Administrators of the Auschwitz Museum are left scratching their heads in dismay as the notorious Nazi death camp is riddled with theft and vandalism from visitors who wanted “souvenirs” from the place.
Visitors have reportedly etched messages into the bunks used by Holocaust prisoners on display at the Auschwitz Museum in their bid to leave something in the place. Additionally, there has been rising cases of people removing objects as “souvenirs” from the camp where more than one million people died throughout the Second World War.

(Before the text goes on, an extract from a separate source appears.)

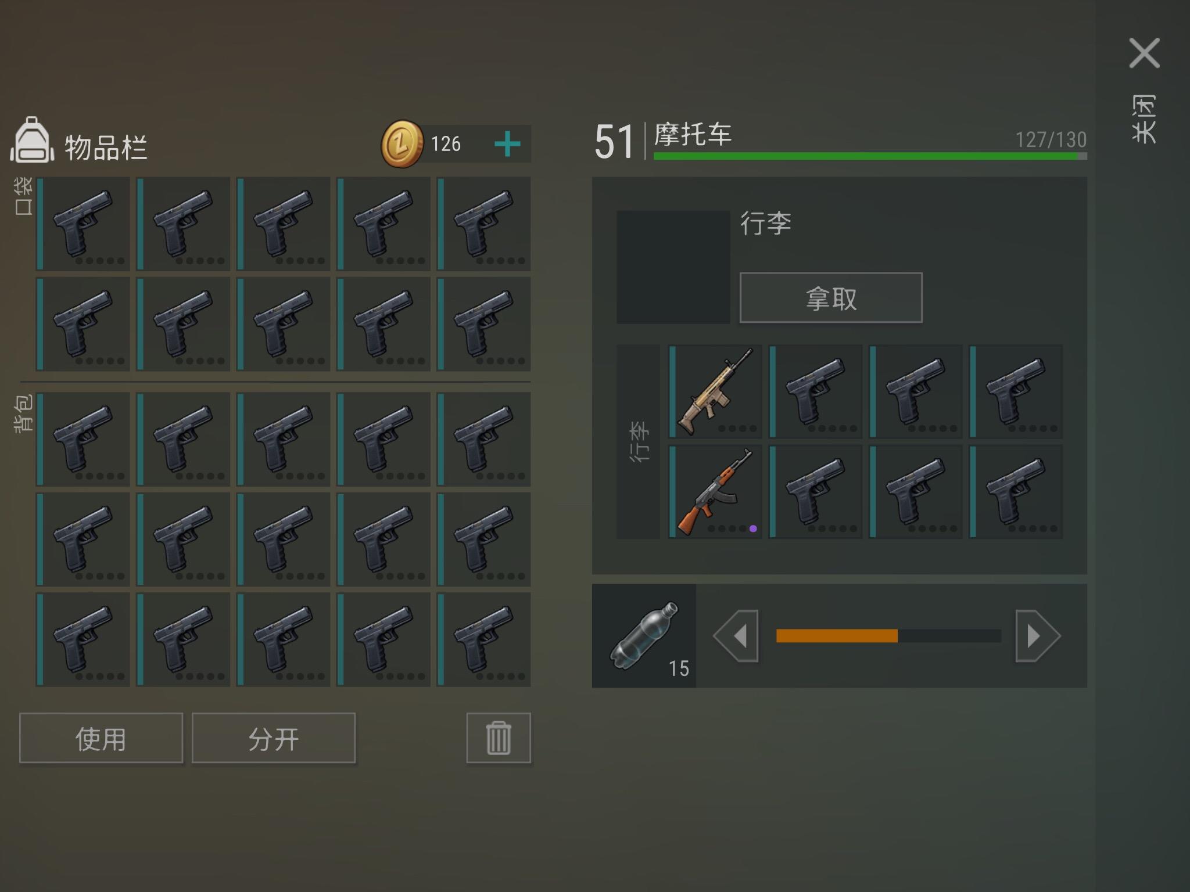Image resolution: width=1190 pixels, height=892 pixels.
Task: Tap the empty 行李 item preview slot
Action: tap(673, 267)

According to the report ran by The Telegraph, Auschwitz Museum organizers noted several cases where visitors carved their names with the tag was here on the walls and furniture exhibited at the former Nazi camp. There even is a case wherein the offender scratched the message I smoked here. There are also incidents wherein visiting individuals took bits of barb wires and spikes from the railway line which carried prisoners to the infamous Nazi death camp in German-controlled Poland during WWII.
According to the director of Auschwitz Museum Piotr Cywinski, the culprits aren’t always young people who visited the death camp. Teachers and foreign visitors are guilty of the thefts and vandalism as well.

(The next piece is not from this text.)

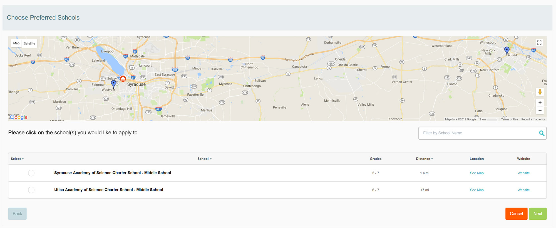556x228 pixels.
Task: Click the blue school pin near Utica
Action: [x=507, y=50]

A celebrated Polish historian and one of the board members of Poland’s Institute of national Remembrance Antoni Dudek is outraged with the crimes committed in Auschwitz Museum. He even coined the term barbarism to describe the incidents as according him, vandalism is something one does on petty public places like a bus stop.
Operators of Auschwitz Museum said in their part that the institution’s size makes stopping the crimes difficult. Auschwitz-Birkenau sits on an area covering more than 200 hectares and is comprise of about 150 buildings. Mr. Cywinski stated that the museum’s staff are doing their best to stop the crimes but it is just impossible to monitor the whole camp.

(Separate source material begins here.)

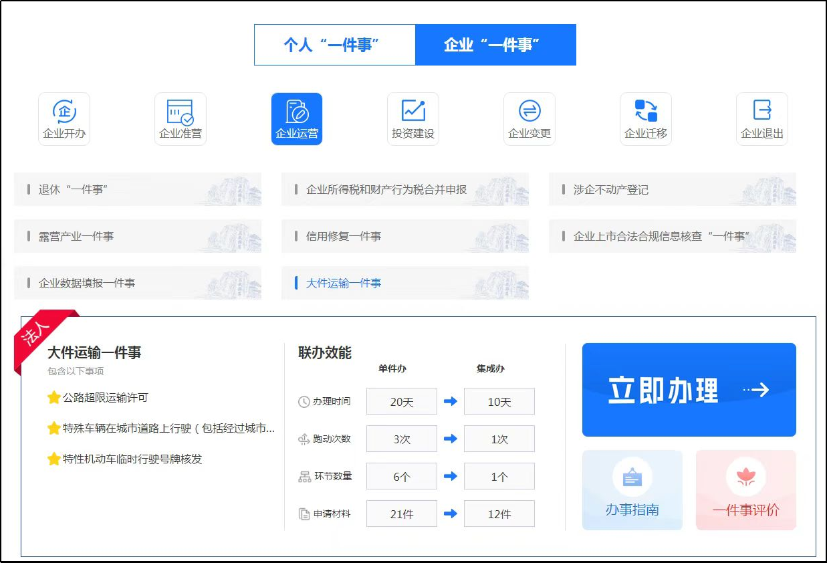Choose the 企业迁移 category icon
The width and height of the screenshot is (827, 563).
click(x=646, y=118)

Poland’s culture ministry, the organization responsible for Auschwitz Museum, on the other hand, strongly oppose the installation of CCTV cameras in the former death camp’s buildings. They argued that the prison house’s authenticity would be lost in this case. Mr. Cywinski for his part believes that education is the best and long-term solution to the problems at hand. However, others have called on harsher legal retributions for those caught stealing from or vandalizing Auschwitz Museum.
A former prisoner in Auschwitz, Bogdan Bartnikowski, has his own words of wisdom to those who steal or etch their names proudly into the bunks where he and other Holocaust prisoners used to lay for the night.
“If they had been there and feared that they would be leaving through the chimney the next day, they wouldn’t be so eager to scratch their names on the bunks,” he said.